News was recently announced at new investment at the Albert Avenue Swimming Baths, in a bid to renew the pool and add new facilities to the currently leisure facilities on offer. With this story in the news, I thought I would look back at the now lost “Peter Pan Pools,” of which the city had several.
Peter Pan was a fictional character created by J. M. Barrie and first appearing in print in 1902 in the book The Little White Bird. The book, along with subsequent stage plays, books, and articles created a buzz in Hull about Peter Pan, and it didn’t take long before the Hull Corporation Parks and Gardens Committee got in on the act and began opening “Peter Pan Parks” across the city.
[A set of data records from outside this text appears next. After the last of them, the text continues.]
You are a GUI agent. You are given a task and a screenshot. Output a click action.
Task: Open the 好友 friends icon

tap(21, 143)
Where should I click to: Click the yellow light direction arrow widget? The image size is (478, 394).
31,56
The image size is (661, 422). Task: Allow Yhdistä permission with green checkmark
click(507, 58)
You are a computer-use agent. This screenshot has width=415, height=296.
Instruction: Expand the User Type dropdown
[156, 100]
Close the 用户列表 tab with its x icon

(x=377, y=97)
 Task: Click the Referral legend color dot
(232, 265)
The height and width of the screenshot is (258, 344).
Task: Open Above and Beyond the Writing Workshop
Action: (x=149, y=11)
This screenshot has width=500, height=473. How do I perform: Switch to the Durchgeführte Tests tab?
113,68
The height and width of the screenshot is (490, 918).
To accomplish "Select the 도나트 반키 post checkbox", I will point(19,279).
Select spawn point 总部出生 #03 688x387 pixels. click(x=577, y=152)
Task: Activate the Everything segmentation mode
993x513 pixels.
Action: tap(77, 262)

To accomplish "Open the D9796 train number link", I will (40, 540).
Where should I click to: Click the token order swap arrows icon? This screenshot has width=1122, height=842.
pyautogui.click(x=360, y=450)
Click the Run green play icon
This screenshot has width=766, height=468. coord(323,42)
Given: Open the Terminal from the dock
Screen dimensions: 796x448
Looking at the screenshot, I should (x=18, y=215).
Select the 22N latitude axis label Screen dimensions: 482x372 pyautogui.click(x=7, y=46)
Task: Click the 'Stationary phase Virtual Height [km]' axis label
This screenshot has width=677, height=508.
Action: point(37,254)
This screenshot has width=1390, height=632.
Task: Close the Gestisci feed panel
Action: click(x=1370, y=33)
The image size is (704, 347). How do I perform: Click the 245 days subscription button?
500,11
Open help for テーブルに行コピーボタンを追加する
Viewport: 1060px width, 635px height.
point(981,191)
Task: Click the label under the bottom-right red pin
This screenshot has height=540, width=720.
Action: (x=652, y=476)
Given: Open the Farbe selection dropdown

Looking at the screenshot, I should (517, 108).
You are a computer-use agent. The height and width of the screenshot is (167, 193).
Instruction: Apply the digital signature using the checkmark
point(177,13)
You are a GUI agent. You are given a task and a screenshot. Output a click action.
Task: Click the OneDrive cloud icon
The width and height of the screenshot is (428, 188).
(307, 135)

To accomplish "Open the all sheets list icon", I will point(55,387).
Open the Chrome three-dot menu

On Monday September 17th 1923, it was announced that the Hull Corporation Parks and Gardens Committee had met to discuss creating a “Peter Pan Park” at East Park. The park would be a park within the park, and consist of a space for young children aged 14 and under. Inside this park would be a “Peter Pan Lake,” which would include specially designed boats that would be big enough for children but too small for adults. Initially these boats were to go on Ferens Boating Lake, but the lake was deemed too deep for small children. The idea proved so popular that by Monday October 1st 1923 it was announced that Peter Pan Parks would be created in every Hull Park and for a penny a week the boats could be hired and used every day. The East Park Peter Pan Park and Boating Lake was situated at the rear of the park near to where the animal sanctuary stands today.
While the Peter Pan Pools were initially earmarked for the use of small recreational boats, the children of Hull soon took to them, like ducks to water, and used them for swimming and paddling during the warmer summer months.
Such was the popularity of the East Park site; Peter Pan Parks were also developed in other Hull parks, at Costello Stadium which was created in 1929, and at Pearson Park.
In 1930 it was recorded that 300 children had used the facilities including a small boating lake, and games, over the Bank holiday weekend. During the war, when money was tight, Hull’s Peter Pan Parks seemed to slow down in popularity, but after the war was over it was revealed that on average around 300 children per weekend were using the Peter Pan Park.